▸ **Set task**
Copy out the items from the line containing "This screenshot has height=353, width=565." through the end of the items, unchanged.

▸ **Data for this task**
* * * * *

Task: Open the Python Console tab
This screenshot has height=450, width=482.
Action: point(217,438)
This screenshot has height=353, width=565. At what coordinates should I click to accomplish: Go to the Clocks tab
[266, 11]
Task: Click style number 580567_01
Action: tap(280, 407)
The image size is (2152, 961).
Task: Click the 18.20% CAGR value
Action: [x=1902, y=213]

* * * * *

▸ **The output**
This screenshot has height=353, width=565. At what coordinates should I click to accomplish: Go to the Clocks tab
[266, 11]
Task: Click style number 580567_01
Action: tap(280, 407)
The image size is (2152, 961).
Task: Click the 18.20% CAGR value
Action: [x=1902, y=213]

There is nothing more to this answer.